[PATCH] lib: sbi: Bypass CY and IR bit setting in mcountinhibit

Atish Patra atishp at atishpatra.org
Wed Dec 7 01:35:37 PST 2022


On Thu, Dec 1, 2022 at 11:15 PM Eric Lin <eric.lin at sifive.com> wrote:
>
>
> Hi Atish,
>
> On Fri, Nov 18, 2022 at 7:00 AM Atish Patra <atishp at atishpatra.org> wrote:
>>
>> On Wed, Nov 16, 2022 at 6:57 AM Jessica Clarke <jrtc27 at jrtc27.com> wrote:
>> >
>> > On 16 Nov 2022, at 10:18, Eric Lin <eric.lin at sifive.com> wrote:
>> > >
>> > > CYCLE and INSTRET counters are part of uABI and they were
>> > > re-enable for userspace in Linux riscv pmu driver.
>> > >
>> > > To make these counters increase normally in userspace, we bypass
>> > > CY and IR bit checking when setting mcountinhibit register.
>> > >
>> > > LINK:https://lore.kernel.org/all/20220928131807.30386-1-palmer@rivosinc.com/
>> > > Signed-off-by: Eric Lin <eric.lin at sifive.com>
>> >
>> > If Linux is making SBI calls it doesn’t want then it should stop making
>> > those calls. S-mode requesting CY and IR inhibit bits be set is totally
>> > legitimate in some circumstances, it’s not up to firmware to enforce a
>> > specific S-mode OS policy.
>> >
>>
>> Yes. Start/sop is required when the user is doing perf stat or record
>> for these counters.
>>
>> To increase the CYCLE and INSTRET,
>> pmu_sbi_starting_cpu( in drivers/perf/riscv_pmu_sbi.c)
>> should be modified to stop only the programmable counters. Not all.
>>
> Since CYCLE and INSTRET counters are re-enabled in userspace, user applications will use rdcycle and rdinstert
> pseudoinstruction for performance monitoring.
>
> IMO, when a user uses rdcycle and rdinstert pseudoinstruction to get cycle and instructions count, they would assume
> that CYCLE and INSTRET counters are strictly increasing and no need to initialize in Linux. Is the assumption right?
>

CYCLE & INSTRET is guaranteed to be strictly increasing. The
underlying shadow mcycle/minstret CSR are writable.
In addition to that, mcountinhibit allows these counters to stop.
These are fixed counters but not always running.

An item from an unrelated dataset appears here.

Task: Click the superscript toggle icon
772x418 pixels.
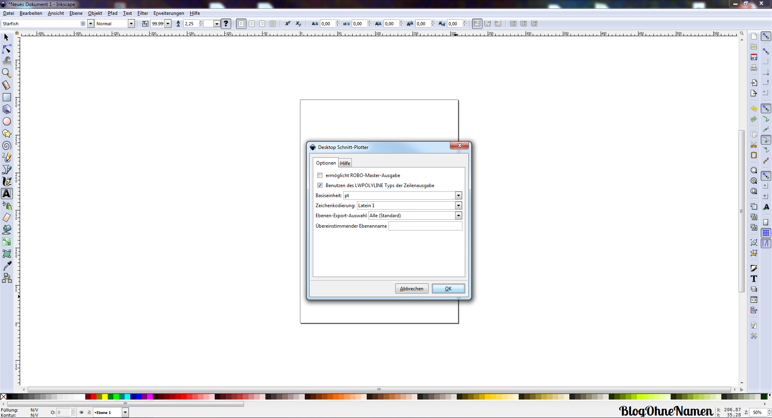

> However, if another user uses the perf tool to get cycle and instruction count, the perf framework will start and stop counters
> when events are scheduled in and out. This will make the CYCLE and INSTRET counters not strictly increase and the rdcycle
> and rdinstert results are not what the user expects.
>
> Therefore, I think two places need to modify in Linux riscv pmu driver.
>
> The first one is that when booting, we should only stop programmable counters in pmu_sbi_stop_all().
> The patch is as below:
>  static inline void pmu_sbi_stop_all(struct riscv_pmu *pmu)
>  {
> +       unsigned long cmask = 0;
>         /*
> -        * No need to check the error because we are disabling all the counters
> +        * No need to check the error because we are disabling programmable counters
>          * which may include counters that are not enabled yet.
>          */
> +       cmask = pmu->cmask & (~(BIT(0) | BIT(2)));
>         sbi_ecall(SBI_EXT_PMU, SBI_EXT_PMU_COUNTER_STOP,
> -                 0, pmu->cmask, 0, 0, 0, 0);
> +                 0, cmask, 0, 0, 0, 0);
>
> The second one is that when the user uses the perf stat -e cycles/instructions command, it will stop counters when the event stop.
> We should skip stopping CYCLE and INSTRET counters in pmu_sbi_ctr_stop().
> The patch is as below:
> @@ -446,6 +446,10 @@ static void pmu_sbi_ctr_stop(struct perf_event *event, unsigned long flag)
>         struct sbiret ret;
>         struct hw_perf_event *hwc = &event->hw;
>
> +       /* Skip to stop CYCLE and INSTRET counters */
> +       if (hwc->idx == 0 || hwc->idx == 2)
> +               return;
> +

This is wrong as it will break for users who are using perf to monitor
cycle and instret events.

>         ret = sbi_ecall(SBI_EXT_PMU, SBI_EXT_PMU_COUNTER_STOP, hwc->idx, 1, flag, 0, 0, 0);
>         if (ret.error && (ret.error != SBI_ERR_ALREADY_STOPPED) &&
>                 flag != SBI_PMU_STOP_FLAG_RESET)
>
> Is this the right way to fix rdcycle and rdinstert increase issue in userspace? Or is there something that I miss?
> Thanks.
>

There are multiple issues when user space tries to read rdcycle and
rdinstret directly.

1. Currently, there is no privilege mode filtering support for
cycle/instret. Thus, counters also report the number of instructions
retired while in S or M mode.
2. The kernel does not take care of context switching. Without context
switch support, an application will most likely read values that are
completely garbage because of the context switch.
3. While a user is reading these counters directly, some other user
may use perf to read these counters as well. In that case, the user
may even see smaller value as perf interface writes to cycle/instret.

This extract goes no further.